Having surveyed articles in 20 Russian regional newspapers about terrorism domestic and foreign over the past week, Boris Shirokov, a commentator for the Moscow Institute of Religion and Politics, argues that this “double standard” represents a dangerous “political game” http://I-r p.ru/page/stream-nb/index-6560.html).
           
Few Russians object when their government adopts the harshest measures to eliminate those like Shamil Basayev whom it has identified as terrorists, Shirokov notes, but officials of that government not only get involved with terrorist groups like Hamas but also condemn Israel for its “disproportionate application of force.”

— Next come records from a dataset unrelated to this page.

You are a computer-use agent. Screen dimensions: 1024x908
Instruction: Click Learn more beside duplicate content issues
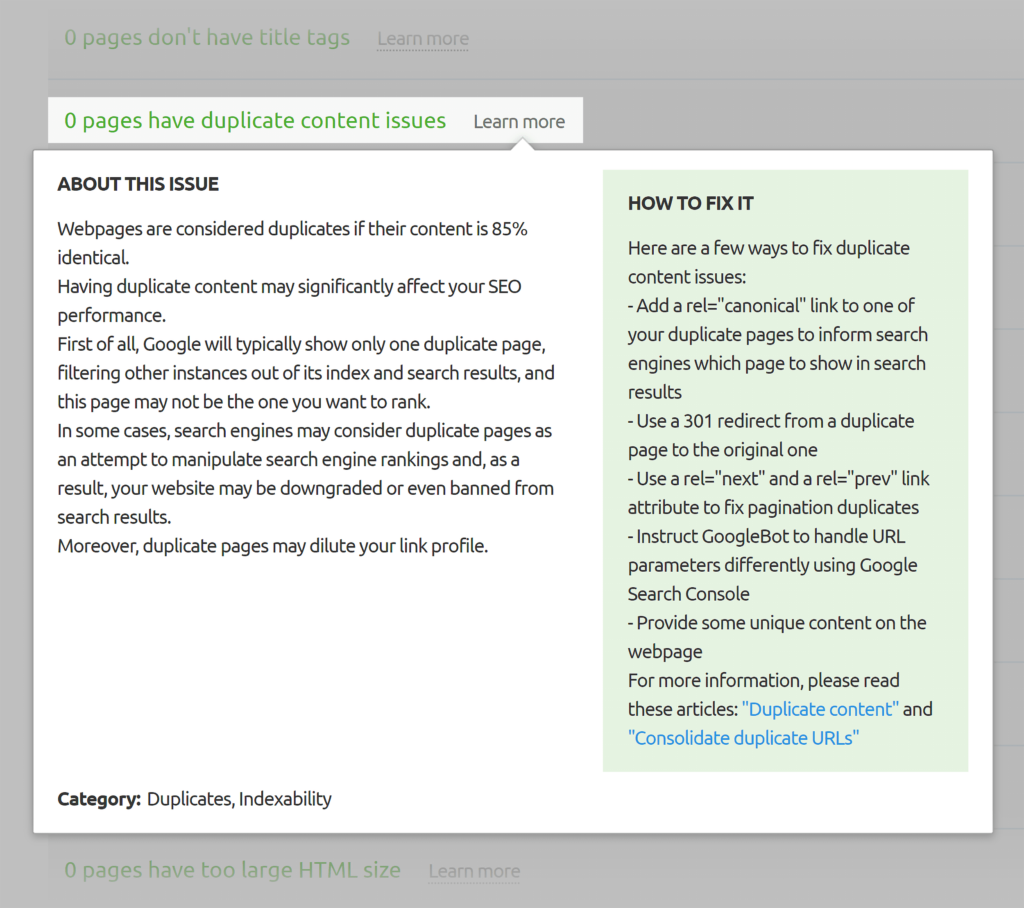519,121
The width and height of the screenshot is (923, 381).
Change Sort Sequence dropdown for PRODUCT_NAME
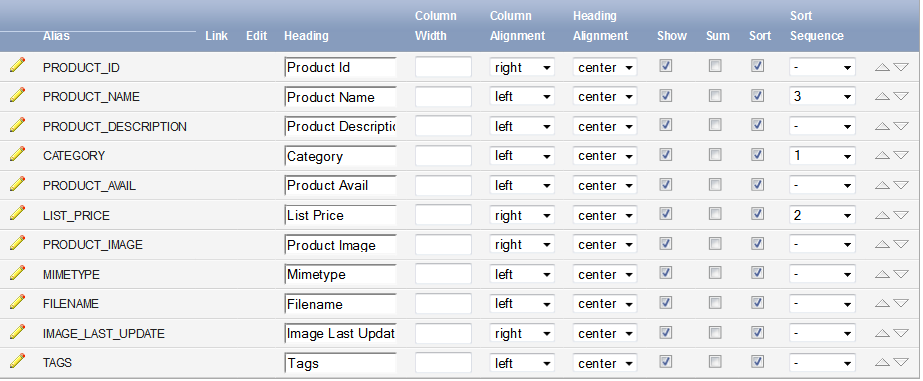[x=822, y=97]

In the past, the Russian authorities have been able to sit more or less comfortably between these “two stools,” counting on their population not to draw any analogy between what Moscow claims is its right and what it says other states such as Israel do not have the right to do.
           
But the close conjunction in time between the killing of Basayev, on the one hand, and the visit of Hamas leaders to Moscow and Israel’s response to terrorist attacks this past week, on the other, may make ever more Russians aware that it is likely to prove difficult, if not impossible to sustain such differences in the treatment of terrorists.
           
Russians who do reflect on these differences, especially given the new wave of coverage of this approach, will quickly understand that Moscow has taken this position in order to play “a political game” in the Middle East to rebuild its influence among Arab countries and weaken the power of the United States and the West at the same time.
           
However popular those goals may be for many Russians, Shirokov suggests, they should remember the following simple fact: “for aggressive Islamists, today’s secular and primarily ethnic Russian Russia is part of the hated West” and therefore a country against which these same Islamists are struggling in the North Caucasus.
           
For the followers of such radical Islamist doctrines, Shirokov continues, Russians “with all [their] Byzantine cleverness will forever remain ‘a satan,’ a member of the tribe of unbelievers and oppressors of those struggling for freedom” in the Islamist understanding of that term.
           
Such people will “smile” at Russians only as long as Moscow is giving them money and “occupying a particular position on two stools at the same time, attempting to ‘balance’ the West.  But this will not help our soldiers in Chechnya, and it will not help our diplomats in Baghdad,” Shirokov insists, regardless of what Moscow believes.
           
At the end of his article, Shirokov appends comments from President Vladimir Putin, Israeli Ambassador to Moscow Arkady Milman, and other officials and commentators. But perhaps the most dramatic comment featured there is by Andrei Piontkovskiy, the director of the Moscow Center for Strategic Research.
           
He is quoted as saying that “the Molotov-Ribbentrop Pact brought Russia to the edge of destruction. The Lavrov-Mashal Pact [a reference to agreements between the Kremlin and the Hamas Palestinian government] may have in the future no less serious consequences.”
           
What Shirokov’s article suggests in turn is that ever more Russians may now be reaching the conclusion that Moscow should pursue a consistent policy on terrorism, a view that, depending on how things work out, could lead either to a change in Russian policy at home or serve as a constraint on Russian policy in the Middle East.